Wauwatosa’s solar array. (Photo courtesy of Incus Media)
Major renewable energy strides are being made by the city of Wauwatosa. Last year, the city installed a solar panel array on the roof of its city hall complex. In its first year the optimized PV system supplied by inverter manufacturer SolarEdge, produced 458,011 kWh of energy. That’s equivalent to 55% of the city complex’s total usage during that period, reducing carbon emissions by 358 tons. Wauwatosa has pledged to cut its carbon emissions in half by 2030, and eliminate them entirely by 2050.
Twelve years ago in 2010, the city first made a commitment to cut emissions. At the time, NASA research found that 2010 tied 2005 for the warmest year on record. Planning for a clean energy transition took time for the Wauwatosa Common Council. Wauwatosa’s City Hall complex, which also houses a public library, was proposed as a site. Its large size and flat roof seemed ideal for installing a solar panel array. The array type which was decided on had several features, such as a flexible design, and fail-safes if parts of the system under-perform. Wauwatosa Mayor Dennis McBride noted the city has instituted several measures, including utilizing electric vehicles.

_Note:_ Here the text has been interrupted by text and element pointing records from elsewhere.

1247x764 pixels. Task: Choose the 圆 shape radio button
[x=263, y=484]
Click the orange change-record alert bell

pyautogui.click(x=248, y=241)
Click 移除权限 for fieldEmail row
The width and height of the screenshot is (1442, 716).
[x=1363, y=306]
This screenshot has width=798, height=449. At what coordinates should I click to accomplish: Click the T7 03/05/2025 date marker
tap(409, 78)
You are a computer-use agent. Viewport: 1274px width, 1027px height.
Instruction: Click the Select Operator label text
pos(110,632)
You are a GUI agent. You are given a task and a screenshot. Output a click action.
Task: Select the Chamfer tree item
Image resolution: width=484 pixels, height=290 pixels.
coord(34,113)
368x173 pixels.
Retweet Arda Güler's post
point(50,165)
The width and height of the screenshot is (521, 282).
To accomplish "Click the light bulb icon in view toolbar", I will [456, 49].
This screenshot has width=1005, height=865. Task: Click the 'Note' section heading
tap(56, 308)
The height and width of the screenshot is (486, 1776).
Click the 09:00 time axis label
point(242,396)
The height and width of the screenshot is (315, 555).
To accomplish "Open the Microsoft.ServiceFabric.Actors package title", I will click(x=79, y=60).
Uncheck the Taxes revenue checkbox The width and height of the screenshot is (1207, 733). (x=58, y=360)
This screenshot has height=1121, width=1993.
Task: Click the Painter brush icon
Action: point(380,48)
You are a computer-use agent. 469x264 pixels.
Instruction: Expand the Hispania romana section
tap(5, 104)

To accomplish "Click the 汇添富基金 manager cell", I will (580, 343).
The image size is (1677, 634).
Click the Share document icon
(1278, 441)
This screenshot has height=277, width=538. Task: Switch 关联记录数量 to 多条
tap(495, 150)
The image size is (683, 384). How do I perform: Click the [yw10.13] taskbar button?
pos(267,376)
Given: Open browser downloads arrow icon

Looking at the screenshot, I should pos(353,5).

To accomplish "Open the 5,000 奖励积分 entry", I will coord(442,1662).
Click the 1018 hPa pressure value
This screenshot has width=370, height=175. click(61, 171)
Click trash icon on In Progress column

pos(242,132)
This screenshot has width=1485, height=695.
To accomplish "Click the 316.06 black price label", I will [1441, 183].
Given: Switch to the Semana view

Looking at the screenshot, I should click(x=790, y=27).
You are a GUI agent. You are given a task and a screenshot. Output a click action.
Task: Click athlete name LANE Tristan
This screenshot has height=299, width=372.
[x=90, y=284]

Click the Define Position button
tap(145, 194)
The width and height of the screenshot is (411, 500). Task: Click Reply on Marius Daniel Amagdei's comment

The project received a $40,000 Wisconsin Focus on Energy Grant. Installing the array presented several challenges. Because of Wisconsin’s latitude, the solar array’s modules needed to be mounted at a steeper angle than the standard. The system’s flexibility allowed for Wauwatosa’s array to be mounted at 20 degrees, rather than the usual 10 degrees. The system provides real-time data on performance and potential issues to maintenance teams. It also comes with a built-in system which automatically reduces voltage to a safe level when required.
About 45 of the country’s 100 largest cities have pledged to take action on climate mitigation. In June, parts of Wisconsin were struck by severe weather. Heatwaves produced blistering temperatures in the day, resulting in at least two probable heat-related deaths in Milwaukee County. Torrential rain fell in the evenings, resulting in the deaths of a young boy and adults who went into the water to save him. The boy was swept into a drainage ditch as heavy rains fell across the state. A tornado also touched down in Tomah, traveling 15 miles through Monroe County. Local sheriffs reported the storm downed several trees, power lines, and barns. Heavy winds were also felt throughout southeastern Wisconsin. In Madison, large trees were toppled over and uprooted, scattering heavy limbs along neighborhood streets. Tens of thousands of Wisconsinites were left without power. All of this occurred over just a few days.
J.D. Smith, head of business development for Arch Solar C&I, praised Wauwatosa’s move and the system’s advantages. “Being able to optimize energy production was essential to making this project financially viable,” Smith said in a statement. “There are a lot of trees and buildings surrounding the City Hall complex. With a traditional string inverter system, even if just one or two modules are shaded, the performance of the entire sting is reduced. With SolarEdge, even if sections of the array are impaired, the rest of the modules continue to generate power at full capacity.”
This article has been edited for clarification regarding the PV inverters, supplied by SolarEdge.